Mosley escaped with a draw against defense-minded Sergio Mora before 13,591 at Staples Center but didn’t look particularly good doing it. He chased the former junior middleweight titleholder from the beginning but couldn’t figure out how to catch him and do significant damage. Meanwhile, Mora threw fewer punches but his landed more cleanly.
Hence the draw. Kermit Bayless scored it 115-113 for Mora, David Denkin scored it 116-112 for Mosley and Lou Moret had it 114-114. I also had it 114-114.
We shouldn’t come down too hard on Mosley. He should be fighting the Antonio Margaritos of the boxing world at this stage of his career, guys who will come to him. Mora is the polar opposite of Margarito, a guy as adept as anyone at dancing away from trouble.
“It’s hard to land punches when someone is constantly moving,” Mosley said.
At the same time, we’ve come to expect more from Mosley. We expect him to find a way to beat a fighter like Mora, a good boxer but one not quite in Mosley’s class. The fact he didn’t underscores a question that has followed him since he lost a one-sided decision to Floyd Mayweather Jr. in May: Does he still have it?
That wasn’t answered in the affirmative on Saturday night.
Mosley couldn’t even find a way to entertain the crowd, a rare occurrence in his career. Those in attendance actually booed the fighters at times and repeatedly chanted the nickname of Saul Alvarez – “Canelo! Canelo” – who had scored a spectacular knockout earlier in the night.
The main event was flat-out boring.
No one can say Mosley didn’t try. He fought with abandon in the 12th and final round, desperately seeking a knockout to salvage a positive result, but Mora proved to be as resilient as he was elusive.
In the end, Mosley was as frustrated as the fans. He wasn’t upset with the decision; he was upset with himself.

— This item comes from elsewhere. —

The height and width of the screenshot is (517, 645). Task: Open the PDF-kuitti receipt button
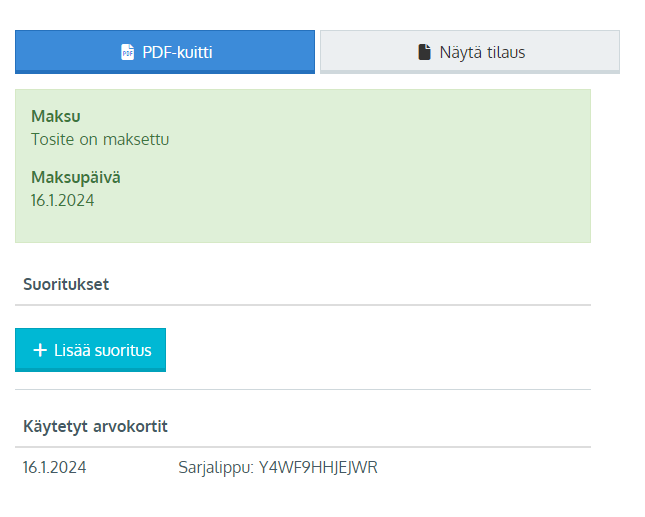165,52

“I get down on myself,” he said. “I was expecting to get the knockout; I wanted a knockout against someone like Sergio Mora. I think I won the fight but ÔÇª that’s what happens when you don’t knock people out.”

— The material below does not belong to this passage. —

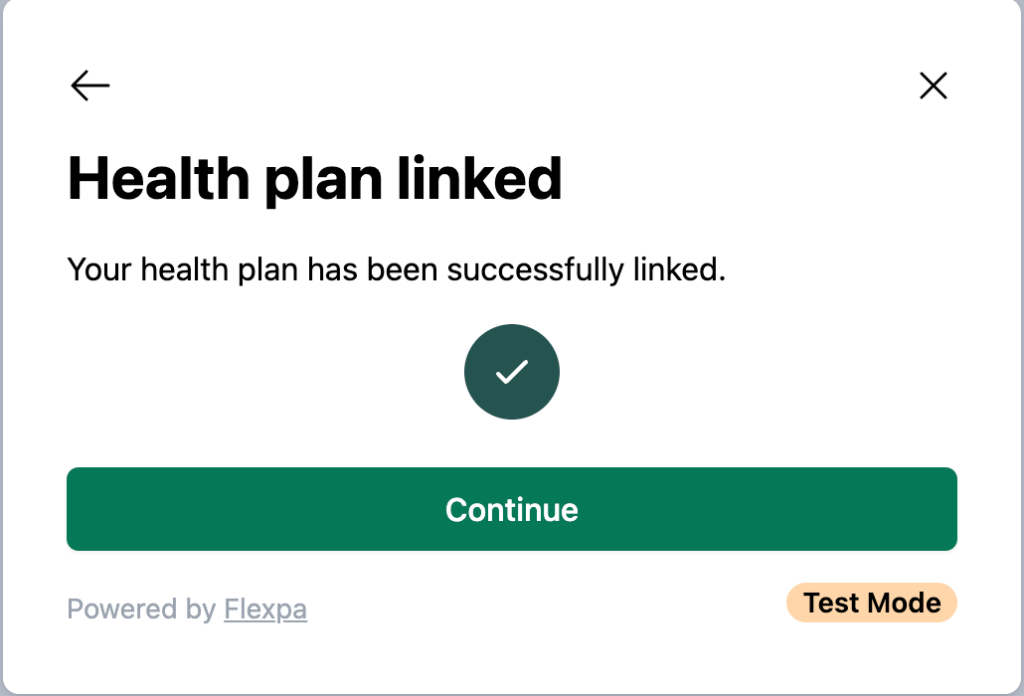Visit Flexpa via the footer link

Mosley still dreams of a fight against Manny Pacquiao for obvious reasons. At his age, he doesn’t have too many more high-profile, big-money fights in his future.
The thought of that fight is somewhat disturbing, though, particularly after Mosley’s performance on Saturday night. Pacquiao has a better style for Mosley – he would definitely fight more aggressively than Mora did – but the gap in their ability might be too vast at this point to make for a competitive fight.

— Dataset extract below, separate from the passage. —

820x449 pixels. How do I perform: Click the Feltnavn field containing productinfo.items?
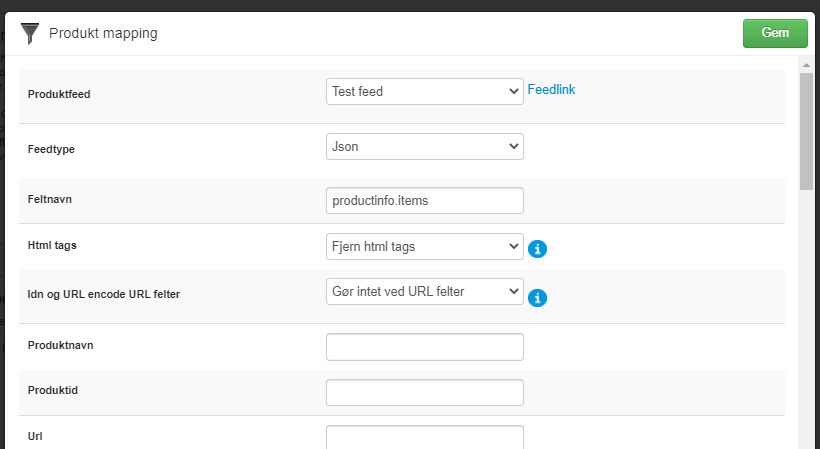point(425,201)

Pacquiao is too fast and too good for this version of Mosley. I can't believe I'm saying this but … he could get hurt.
Mosley also mentioned the possibility of a rematch with Miguel Cotto, who outpointed him in 2007. That fight makes more sense because one can argue that both of them are declining.
Another possibility is Mosley vs. Alvarez sometime in the near future.
Alvarez, a dashing 20-year-old red head who is quickly becoming an idol among Mexican fans and a possible crossover star, will need to fight and beat some big-name opponents as he continues his ascent. They call them “stepping stones” in boxing.
Mosley could soon be that type of opponent, as sad as that sounds.